● **FRAGMENTO CITADO**:
---------------
Ésa fue la doctrina a la que se aferró el navegante James Cook cuando en 1770 llegó a Botany Bay, en el sudeste de Australia, y tomó posesión de aquel territorio en nombre de la corona británica.

Para los primeros europeos que pusieron pie en aquellas tierras, los indígenas que encontraron no eran sino simples salvajes, formaban parte, por así decir, de la naturaleza, de la fauna local y no tenían por tanto ningún derecho.

Esa situación se prolongó más de dos siglos sin que el gobierno colonial primero, ni el federal o los de los distintos Estados de la Federación más tarde moviesen un dedo para corregir tamaña injusticia.

Es cierto que ya en los años treinta del siglo XIX hubo individuos que se erigieron en protectores de los aborígenes y pidieron al Gobierno colonial que reconociera al menos los derechos de acceso a sus tierras de los indígenas, pero la situación apenas cambió en la práctica.
---------------
● **LOS DATOS**:
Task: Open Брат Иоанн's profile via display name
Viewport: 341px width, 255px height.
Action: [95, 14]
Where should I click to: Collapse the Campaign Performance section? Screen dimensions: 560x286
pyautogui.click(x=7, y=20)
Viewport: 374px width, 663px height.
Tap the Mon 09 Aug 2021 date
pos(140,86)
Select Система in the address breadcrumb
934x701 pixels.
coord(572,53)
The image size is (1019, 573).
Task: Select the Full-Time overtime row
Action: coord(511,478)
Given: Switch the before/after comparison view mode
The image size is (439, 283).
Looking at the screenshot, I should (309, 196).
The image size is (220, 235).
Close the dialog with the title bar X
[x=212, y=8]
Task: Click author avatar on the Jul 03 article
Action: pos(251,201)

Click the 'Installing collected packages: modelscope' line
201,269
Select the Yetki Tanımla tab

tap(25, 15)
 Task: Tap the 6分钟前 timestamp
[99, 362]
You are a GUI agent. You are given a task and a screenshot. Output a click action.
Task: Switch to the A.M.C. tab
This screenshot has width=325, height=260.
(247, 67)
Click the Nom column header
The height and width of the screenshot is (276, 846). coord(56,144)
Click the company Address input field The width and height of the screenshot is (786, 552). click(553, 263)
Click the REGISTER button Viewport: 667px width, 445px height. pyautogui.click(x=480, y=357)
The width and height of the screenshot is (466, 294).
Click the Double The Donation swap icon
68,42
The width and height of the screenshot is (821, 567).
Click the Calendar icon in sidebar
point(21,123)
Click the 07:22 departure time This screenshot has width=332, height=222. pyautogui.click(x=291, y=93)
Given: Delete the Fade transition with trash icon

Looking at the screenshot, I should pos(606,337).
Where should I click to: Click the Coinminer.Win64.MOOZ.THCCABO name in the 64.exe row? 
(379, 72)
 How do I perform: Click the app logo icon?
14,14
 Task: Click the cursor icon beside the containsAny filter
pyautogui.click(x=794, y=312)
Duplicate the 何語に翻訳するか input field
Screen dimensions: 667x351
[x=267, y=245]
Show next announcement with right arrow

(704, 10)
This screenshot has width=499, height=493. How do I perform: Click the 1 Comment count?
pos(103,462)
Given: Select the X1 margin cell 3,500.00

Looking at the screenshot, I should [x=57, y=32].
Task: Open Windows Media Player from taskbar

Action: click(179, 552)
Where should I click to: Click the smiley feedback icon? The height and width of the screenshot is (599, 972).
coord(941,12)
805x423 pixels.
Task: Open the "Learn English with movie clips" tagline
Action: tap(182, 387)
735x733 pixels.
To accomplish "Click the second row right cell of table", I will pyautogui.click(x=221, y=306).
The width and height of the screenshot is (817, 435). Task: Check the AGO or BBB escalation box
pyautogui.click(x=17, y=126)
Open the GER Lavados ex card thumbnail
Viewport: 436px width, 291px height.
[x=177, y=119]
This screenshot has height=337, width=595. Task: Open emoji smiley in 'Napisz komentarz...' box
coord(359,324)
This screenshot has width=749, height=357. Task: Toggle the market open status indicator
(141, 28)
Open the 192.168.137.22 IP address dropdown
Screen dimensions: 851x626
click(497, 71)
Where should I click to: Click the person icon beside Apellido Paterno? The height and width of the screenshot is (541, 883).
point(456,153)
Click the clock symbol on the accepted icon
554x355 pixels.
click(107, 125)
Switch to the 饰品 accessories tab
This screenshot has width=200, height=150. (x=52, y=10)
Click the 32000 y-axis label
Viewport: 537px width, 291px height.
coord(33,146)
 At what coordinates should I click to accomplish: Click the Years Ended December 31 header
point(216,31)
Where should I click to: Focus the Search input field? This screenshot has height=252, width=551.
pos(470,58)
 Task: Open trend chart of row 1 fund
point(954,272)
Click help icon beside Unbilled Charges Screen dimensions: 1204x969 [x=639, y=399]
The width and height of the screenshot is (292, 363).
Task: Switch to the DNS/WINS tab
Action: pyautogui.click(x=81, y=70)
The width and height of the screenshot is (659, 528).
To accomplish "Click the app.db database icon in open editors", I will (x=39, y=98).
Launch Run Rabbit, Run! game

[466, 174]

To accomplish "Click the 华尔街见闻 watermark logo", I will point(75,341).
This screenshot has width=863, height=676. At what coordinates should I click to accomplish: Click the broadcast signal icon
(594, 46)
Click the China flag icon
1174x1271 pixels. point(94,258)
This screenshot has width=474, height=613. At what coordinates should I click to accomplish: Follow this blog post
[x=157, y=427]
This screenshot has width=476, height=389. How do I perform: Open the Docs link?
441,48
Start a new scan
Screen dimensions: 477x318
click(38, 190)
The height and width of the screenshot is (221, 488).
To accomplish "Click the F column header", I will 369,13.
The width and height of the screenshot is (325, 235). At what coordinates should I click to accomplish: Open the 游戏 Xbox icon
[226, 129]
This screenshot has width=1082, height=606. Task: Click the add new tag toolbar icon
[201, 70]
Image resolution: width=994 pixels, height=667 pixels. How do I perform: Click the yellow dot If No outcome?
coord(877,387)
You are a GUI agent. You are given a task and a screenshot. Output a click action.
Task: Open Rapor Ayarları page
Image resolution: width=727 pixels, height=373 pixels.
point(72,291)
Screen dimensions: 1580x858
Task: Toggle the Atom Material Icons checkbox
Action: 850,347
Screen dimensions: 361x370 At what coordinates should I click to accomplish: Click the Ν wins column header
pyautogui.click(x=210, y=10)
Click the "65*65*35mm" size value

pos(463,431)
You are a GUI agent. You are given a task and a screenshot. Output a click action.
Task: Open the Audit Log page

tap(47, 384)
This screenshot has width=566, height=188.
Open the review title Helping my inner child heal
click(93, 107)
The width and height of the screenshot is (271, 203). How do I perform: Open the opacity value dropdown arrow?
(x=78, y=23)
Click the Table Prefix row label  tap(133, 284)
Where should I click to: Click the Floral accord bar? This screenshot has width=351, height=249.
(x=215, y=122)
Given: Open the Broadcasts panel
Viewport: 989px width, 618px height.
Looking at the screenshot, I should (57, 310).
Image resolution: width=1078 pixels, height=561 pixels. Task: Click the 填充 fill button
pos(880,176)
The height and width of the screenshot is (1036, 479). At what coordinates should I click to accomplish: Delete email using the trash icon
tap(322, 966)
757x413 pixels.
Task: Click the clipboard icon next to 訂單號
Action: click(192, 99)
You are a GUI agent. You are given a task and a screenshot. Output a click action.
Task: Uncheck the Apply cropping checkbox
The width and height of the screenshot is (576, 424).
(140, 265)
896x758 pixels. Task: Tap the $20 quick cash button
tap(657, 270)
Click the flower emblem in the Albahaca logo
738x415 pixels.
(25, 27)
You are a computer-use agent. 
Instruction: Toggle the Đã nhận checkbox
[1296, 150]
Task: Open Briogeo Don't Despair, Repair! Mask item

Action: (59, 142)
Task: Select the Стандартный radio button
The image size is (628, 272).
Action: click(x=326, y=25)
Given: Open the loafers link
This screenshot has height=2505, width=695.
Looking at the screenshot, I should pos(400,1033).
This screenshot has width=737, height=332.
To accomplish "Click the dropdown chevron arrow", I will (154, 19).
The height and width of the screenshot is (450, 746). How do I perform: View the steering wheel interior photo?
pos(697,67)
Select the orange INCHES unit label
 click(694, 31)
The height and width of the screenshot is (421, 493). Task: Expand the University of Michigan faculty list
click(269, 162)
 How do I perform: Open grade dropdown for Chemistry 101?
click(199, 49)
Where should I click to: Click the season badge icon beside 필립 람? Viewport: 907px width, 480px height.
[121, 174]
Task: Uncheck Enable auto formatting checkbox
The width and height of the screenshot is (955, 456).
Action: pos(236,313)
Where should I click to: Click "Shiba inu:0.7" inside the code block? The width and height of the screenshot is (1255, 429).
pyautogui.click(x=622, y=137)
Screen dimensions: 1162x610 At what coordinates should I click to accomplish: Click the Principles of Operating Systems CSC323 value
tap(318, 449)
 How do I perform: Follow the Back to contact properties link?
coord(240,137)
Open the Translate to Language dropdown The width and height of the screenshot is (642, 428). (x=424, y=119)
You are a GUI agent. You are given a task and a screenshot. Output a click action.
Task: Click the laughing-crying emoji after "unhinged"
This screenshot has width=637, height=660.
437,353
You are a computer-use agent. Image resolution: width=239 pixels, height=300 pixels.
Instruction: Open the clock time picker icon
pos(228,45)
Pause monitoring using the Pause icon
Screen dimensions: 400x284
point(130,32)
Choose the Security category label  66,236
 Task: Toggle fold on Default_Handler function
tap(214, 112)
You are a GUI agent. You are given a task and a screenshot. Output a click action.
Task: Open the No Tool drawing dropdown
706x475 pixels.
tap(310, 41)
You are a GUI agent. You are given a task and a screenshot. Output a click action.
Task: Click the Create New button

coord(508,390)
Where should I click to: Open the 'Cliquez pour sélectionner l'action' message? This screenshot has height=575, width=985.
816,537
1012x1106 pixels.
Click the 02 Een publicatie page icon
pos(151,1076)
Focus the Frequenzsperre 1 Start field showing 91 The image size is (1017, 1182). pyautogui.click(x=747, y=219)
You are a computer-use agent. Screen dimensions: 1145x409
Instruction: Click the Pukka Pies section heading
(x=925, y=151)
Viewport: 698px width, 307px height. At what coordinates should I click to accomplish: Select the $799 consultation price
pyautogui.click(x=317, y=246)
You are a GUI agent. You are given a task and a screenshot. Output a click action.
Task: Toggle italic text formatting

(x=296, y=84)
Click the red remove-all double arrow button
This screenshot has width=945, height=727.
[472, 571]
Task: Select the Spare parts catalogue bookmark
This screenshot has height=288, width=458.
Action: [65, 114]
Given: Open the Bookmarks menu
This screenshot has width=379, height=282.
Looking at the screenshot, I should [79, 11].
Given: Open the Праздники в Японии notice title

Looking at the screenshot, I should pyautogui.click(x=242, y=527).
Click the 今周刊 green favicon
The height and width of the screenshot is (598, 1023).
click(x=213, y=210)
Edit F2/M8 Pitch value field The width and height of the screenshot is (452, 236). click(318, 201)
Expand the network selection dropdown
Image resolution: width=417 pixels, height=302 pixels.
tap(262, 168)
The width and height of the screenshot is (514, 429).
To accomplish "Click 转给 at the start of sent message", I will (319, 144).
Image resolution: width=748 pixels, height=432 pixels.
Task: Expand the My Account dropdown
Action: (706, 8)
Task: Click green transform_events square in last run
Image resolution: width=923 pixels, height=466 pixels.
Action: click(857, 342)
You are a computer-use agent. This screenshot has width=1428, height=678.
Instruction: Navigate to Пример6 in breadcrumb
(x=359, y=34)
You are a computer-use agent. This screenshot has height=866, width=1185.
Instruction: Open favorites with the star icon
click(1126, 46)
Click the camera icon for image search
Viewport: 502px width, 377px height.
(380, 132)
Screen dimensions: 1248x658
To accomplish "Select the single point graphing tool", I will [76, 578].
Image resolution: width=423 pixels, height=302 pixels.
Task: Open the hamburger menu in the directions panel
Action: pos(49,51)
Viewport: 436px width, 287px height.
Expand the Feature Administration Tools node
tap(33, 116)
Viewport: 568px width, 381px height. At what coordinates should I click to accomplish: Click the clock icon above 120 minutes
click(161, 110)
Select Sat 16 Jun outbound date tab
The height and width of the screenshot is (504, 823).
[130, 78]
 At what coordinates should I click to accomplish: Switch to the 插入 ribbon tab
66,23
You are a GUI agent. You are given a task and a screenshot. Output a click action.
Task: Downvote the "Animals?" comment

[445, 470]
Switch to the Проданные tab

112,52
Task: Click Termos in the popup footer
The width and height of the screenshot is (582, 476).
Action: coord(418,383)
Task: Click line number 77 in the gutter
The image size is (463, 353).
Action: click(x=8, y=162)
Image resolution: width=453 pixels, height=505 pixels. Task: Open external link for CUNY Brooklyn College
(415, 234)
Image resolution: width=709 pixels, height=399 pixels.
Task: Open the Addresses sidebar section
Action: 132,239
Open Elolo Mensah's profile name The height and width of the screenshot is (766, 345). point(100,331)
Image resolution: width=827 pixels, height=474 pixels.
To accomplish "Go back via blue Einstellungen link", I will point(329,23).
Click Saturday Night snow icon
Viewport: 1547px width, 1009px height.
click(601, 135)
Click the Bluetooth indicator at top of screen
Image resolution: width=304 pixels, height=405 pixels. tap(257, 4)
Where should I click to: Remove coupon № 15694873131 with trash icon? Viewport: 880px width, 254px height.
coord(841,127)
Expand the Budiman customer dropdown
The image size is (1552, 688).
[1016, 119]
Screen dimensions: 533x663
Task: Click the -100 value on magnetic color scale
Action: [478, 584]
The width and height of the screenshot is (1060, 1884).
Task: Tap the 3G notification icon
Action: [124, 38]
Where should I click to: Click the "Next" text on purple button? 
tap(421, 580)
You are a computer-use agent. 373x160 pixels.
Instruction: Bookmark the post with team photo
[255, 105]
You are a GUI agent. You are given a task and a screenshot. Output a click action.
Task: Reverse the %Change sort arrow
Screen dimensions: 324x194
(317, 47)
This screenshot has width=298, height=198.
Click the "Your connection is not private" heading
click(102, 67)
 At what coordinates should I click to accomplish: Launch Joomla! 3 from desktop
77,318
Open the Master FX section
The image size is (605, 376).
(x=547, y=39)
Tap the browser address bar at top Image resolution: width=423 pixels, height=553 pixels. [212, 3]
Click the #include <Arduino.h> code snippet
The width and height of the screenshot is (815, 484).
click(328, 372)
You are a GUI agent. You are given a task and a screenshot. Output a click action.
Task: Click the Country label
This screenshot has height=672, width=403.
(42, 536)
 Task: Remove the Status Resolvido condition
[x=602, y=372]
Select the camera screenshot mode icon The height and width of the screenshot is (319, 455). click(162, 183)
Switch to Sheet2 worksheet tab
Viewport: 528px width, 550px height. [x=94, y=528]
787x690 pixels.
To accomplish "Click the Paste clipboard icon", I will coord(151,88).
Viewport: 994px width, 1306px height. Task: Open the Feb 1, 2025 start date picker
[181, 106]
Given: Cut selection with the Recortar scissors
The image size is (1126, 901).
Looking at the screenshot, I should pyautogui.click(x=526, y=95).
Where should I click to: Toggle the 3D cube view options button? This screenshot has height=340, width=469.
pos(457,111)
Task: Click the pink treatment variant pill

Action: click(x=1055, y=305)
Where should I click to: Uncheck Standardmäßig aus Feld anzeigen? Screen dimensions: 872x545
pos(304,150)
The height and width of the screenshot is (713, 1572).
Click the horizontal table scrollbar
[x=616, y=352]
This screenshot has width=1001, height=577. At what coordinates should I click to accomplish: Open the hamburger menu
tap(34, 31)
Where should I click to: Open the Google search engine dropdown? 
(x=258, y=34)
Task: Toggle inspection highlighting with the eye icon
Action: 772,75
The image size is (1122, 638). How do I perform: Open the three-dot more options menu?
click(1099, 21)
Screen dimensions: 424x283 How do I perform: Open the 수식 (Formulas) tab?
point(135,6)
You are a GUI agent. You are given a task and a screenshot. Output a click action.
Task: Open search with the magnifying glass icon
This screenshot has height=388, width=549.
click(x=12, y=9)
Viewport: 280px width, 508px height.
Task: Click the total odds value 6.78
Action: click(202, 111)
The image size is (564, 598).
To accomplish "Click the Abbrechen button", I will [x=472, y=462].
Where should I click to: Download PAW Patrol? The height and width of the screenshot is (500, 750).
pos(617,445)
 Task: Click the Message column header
---------------
● **SUS TAREAS**:
1/ Enumere los gobiernos que, según el fragmento, no movieron un dedo durante más de dos siglos para corregir la injusticia.
2/ Actualice el fragmento entre "Para los primeros" y "tanto ningún derecho.", ambos incluidos, cambiando "salvajes" por "bárbaros".

● **RESPUESTAS POR TAREA**:
1/ El gobierno colonial, el gobierno federal y los gobiernos de los distintos Estados de la Federación.

2/
Para los primeros europeos que pusieron pie en aquellas tierras, los indígenas que encontraron no eran sino simples bárbaros, formaban parte, por así decir, de la naturaleza, de la fauna local y no tenían por tanto ningún derecho.